The Marc Ribot solo every guitarist should hear
If you ask people to name the greatest guitarist of all time, a lot of them would reach for names like Eric Clapton, Jimmy Page, Brian May, Eddie Van Halen or Slash, but when looking into the most interesting or innovative guitarist, those same names wouldn’t likely get a look-in from anyone anymore, but Nels Cline might, and Marc Ribot certainly should.
Thanks to his avant-garde and innovative style and his classical training, Marc Ribot is one of the most fascinating and enervating guitarists you could hope to listen to, and I’d rather sit through a hundred of his offcuts and outtakes than even one of Clapton’s so-called Greatest Hits.
Ribot is so talented that one of his former bandmates, John Lurie from The Lounge Lizards, once quipped that “Marc is a musical genius. So many ideas are coming out of that guy that it is actually often a problem”.
It’s hard to describe his style without reaching for clichéd words and descriptors like angular and biting, but he’s got as fantastic dexterity as any guitar great needs to, knowing when to wield it and when to hold back, as evidenced by his meandering, evolving and exploratory fingerwork on tracks like ‘Aqui Como Alla’ or ‘Natalia in E-Flat Major’.
We’d have a much more interesting musical landscape today if more of our contemporary players had been exposed to and inspired by people like Marc Ribot or Nels Cline, Eddie Hazel, Tom Verlaine, Carlos Alomar and Robert Quine than just sticking with Clapton and co. While there are still some incredible guitarists out there now, like Christone ‘Kingfish’ Ingram, Lloyd Reid and Courtney Barnett, it’d be nice if we had even more of them.

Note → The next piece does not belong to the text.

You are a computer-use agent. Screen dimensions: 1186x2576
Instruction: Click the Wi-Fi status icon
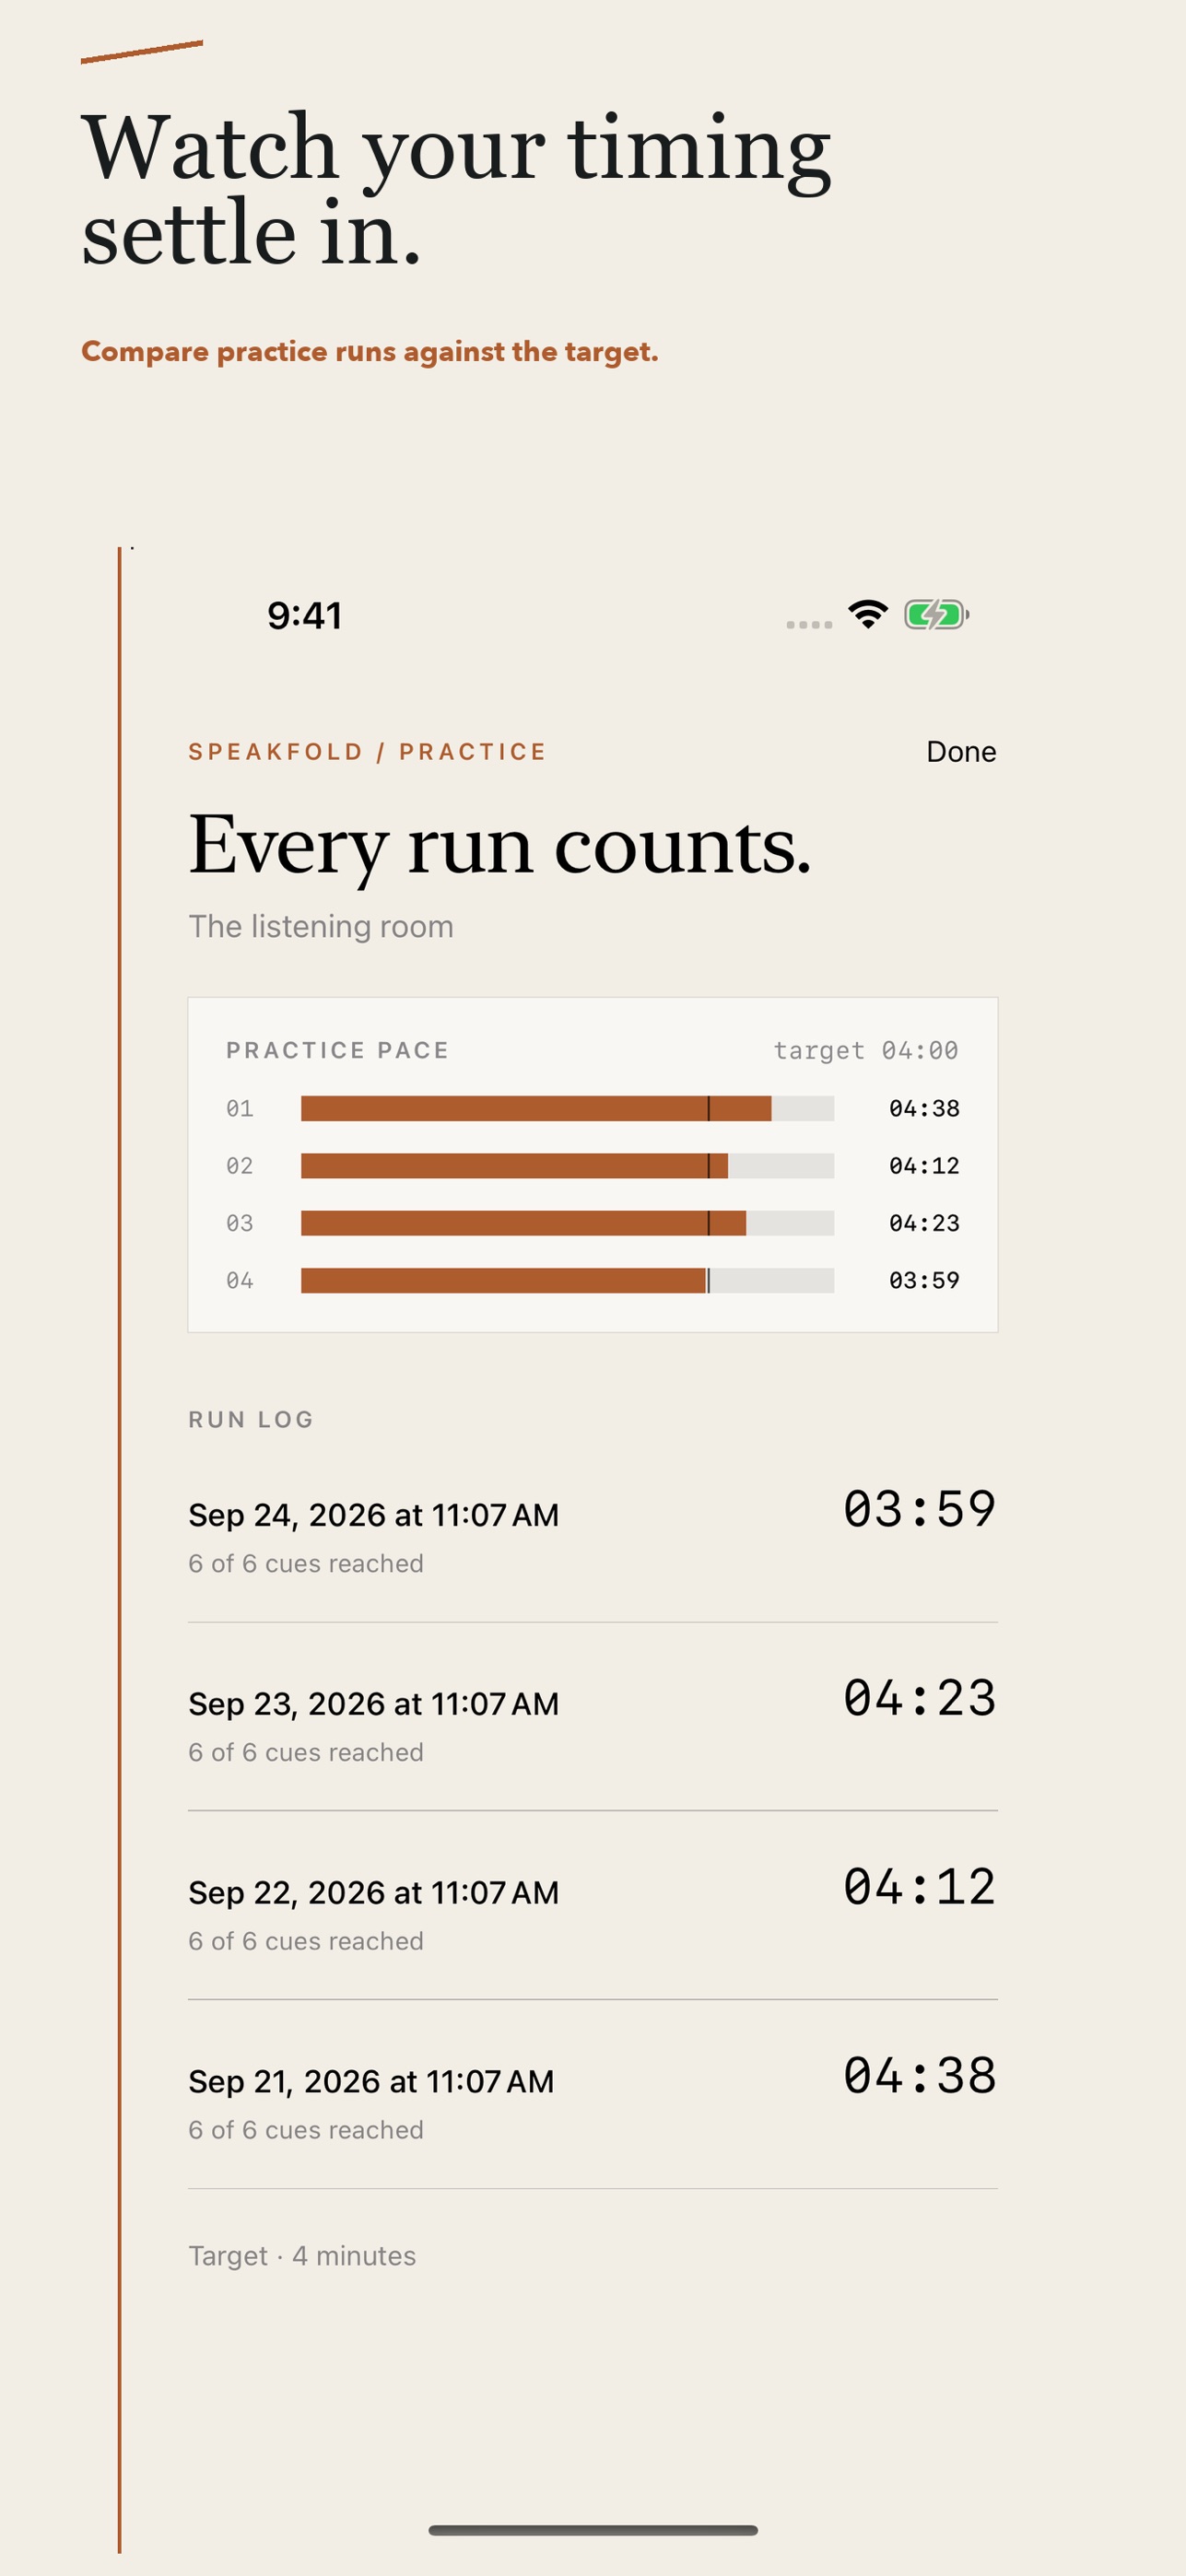(x=867, y=614)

Perhaps every budding guitarist should be made to listen to Ribot’s guitar solo on Tom Waits’ ‘Clap Hands’, which modern day guitar-hero St Vincent once described as being “one of my top three favourite guitar solos ever”, or else, they should be made to listen to his cajun style and soulful, swaggering, gutsy and grooving guitar part on Waits’ later epic ‘Hoist That Rag’.
In fact, you could teach somebody how to master and manipulate the instrument using only examples from his work with Tom Waits, before you ever got to any of his own solo songs and bandwork, like on his guitar opus album with Los Cubanos Postizos where he alternately plays like Phil Upchurch, Carlos Santana or a Swordfishtrombone, or else his session work with artists as varied as Caetano Veloso, Allen Toussaint, Wilson Pickett, Diana Krall and Madeleine Peyroux or Marianne Faithfull.
Ultimately, though, it was that work with Waits where Ribot got to show off his most exciting and incredible, unrestrained and unadulterated playing, and one of the greatest examples of his talents being unleashed can be heard towards the end of ‘16 Shells From a Thirty-Ought-Six’ on the live album Big Time.
Ribot attacks the song with controlled chaos, launching into an industrial and metallic-sounding scratch and scrape of notes, like he’s cutting the strings with a saw. He’s cutting into the song and shredding it to pieces, ripping it up in all the most inappropriate ways, which, of course, in a Tom Waits song, are all the most appropriate ways, too.
Maybe, though, with the way the world is right now, with Trump’s authoritarian SS-style Ice agents pulling both citizens and immigrants alike off of the streets of Minnesota and taking them to who-knows-where, Israel continuing to shoot, bomb and destroy their way through the ceasefire and the far right on the march in more than a few countries around the globe, we should all be listening to the most recent Marc Ribot and Tom Waits collaboration instead, and their 2018 recording of the anti-fascist anthem ‘Bella Ciao (Goodbye Beautiful)’.